GxENet: Novel fully connected neural network based approaches to incorporate GxE for predicting wheat yield

Abstract

The expression of quantitative traits of a line of a crop depends on its genetics, the environment where it is sown and the interaction between the genetic information and the environment known as GxE. Thus to maximize food production, new varieties are developed by selecting superior lines of seeds suitable for a specific environment. Genomic selection is a computational technique for developing a new variety that uses whole genome molecular markers to identify top lines of a crop. A large number of statistical and machine learning models are employed for single environment trials, where it is assumed that the environment does not have any effect on the quantitative traits. However, it is essential to consider both genomic and environmental data to develop a new variety, as these strong assumptions may lead to failing to select top lines for an environment.
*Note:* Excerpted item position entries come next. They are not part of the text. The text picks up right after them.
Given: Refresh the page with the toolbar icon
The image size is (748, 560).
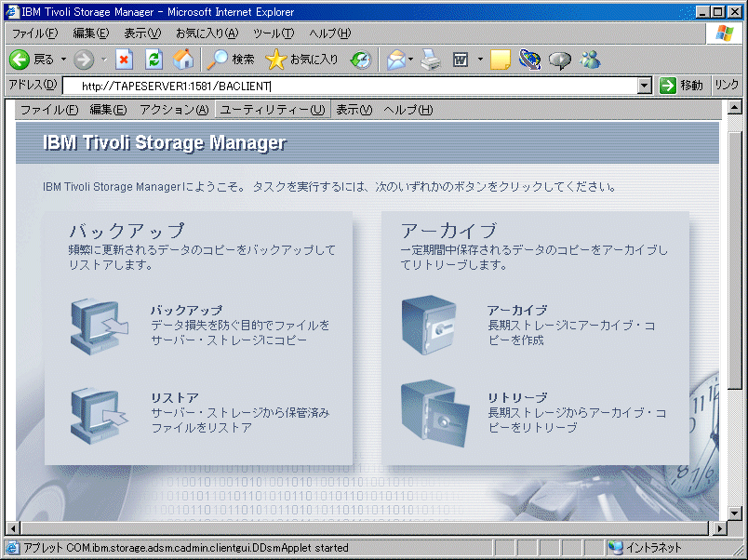Looking at the screenshot, I should pyautogui.click(x=154, y=60).
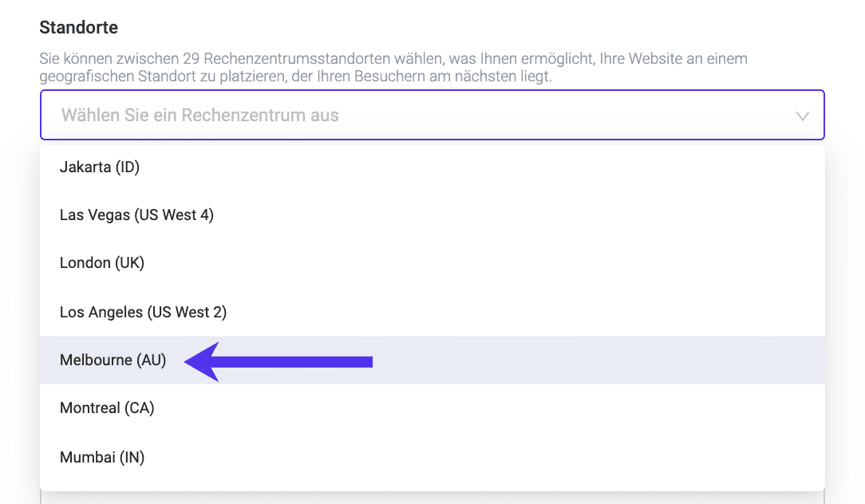The width and height of the screenshot is (865, 504).
Task: Click the "(US West 2)" region label
Action: coord(187,312)
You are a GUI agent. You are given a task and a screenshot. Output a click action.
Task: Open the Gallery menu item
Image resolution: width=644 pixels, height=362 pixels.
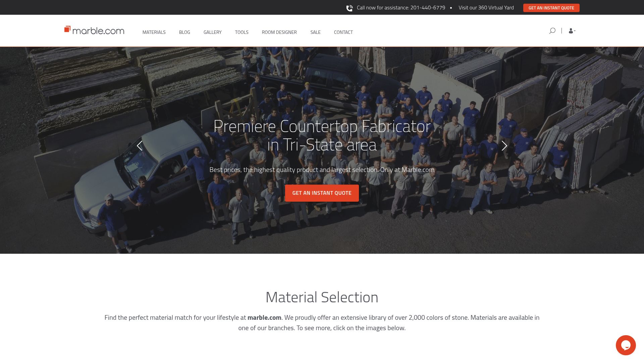pyautogui.click(x=212, y=32)
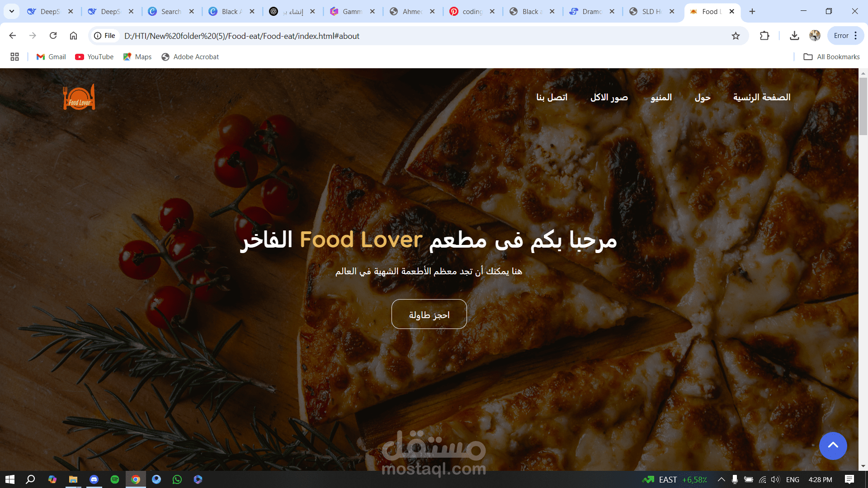Open the Google apps grid shortcut
Screen dimensions: 868x488
pyautogui.click(x=14, y=56)
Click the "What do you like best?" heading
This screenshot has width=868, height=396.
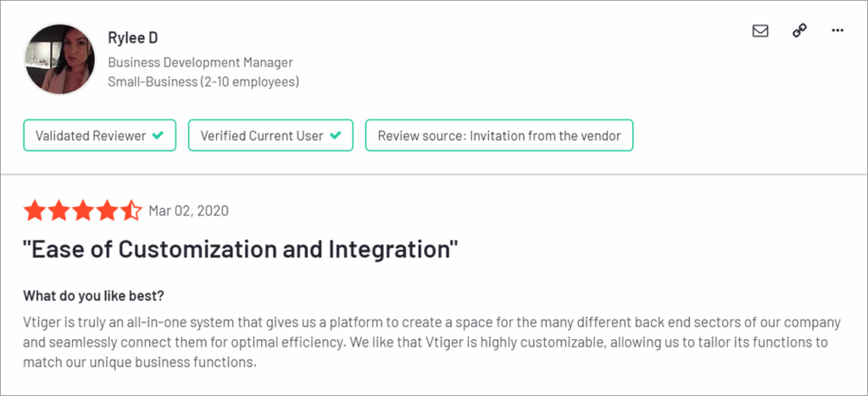[x=93, y=296]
Here we devised three novel deep learning frameworks incorporating GxE within the deep learning model and predicted line-specific yield for an environment. In the process, we also developed a new technique for identifying environment-specific markers that can be useful in many applications of environment-specific genomic selection. The result demonstrates that our best framework obtains 1.75 to 1.95 times better correlation coefficients than other deep learning models that incorporate environmental data depending on the test scenario. Furthermore, the feature importance analysis shows that environmental information, followed by genomic information, is the driving factor in predicting environment-specific yield for a line. We also demonstrate a way to extend our framework for new data types, such as text or soil data. The extended model also shows the potential to be useful in genomic selection.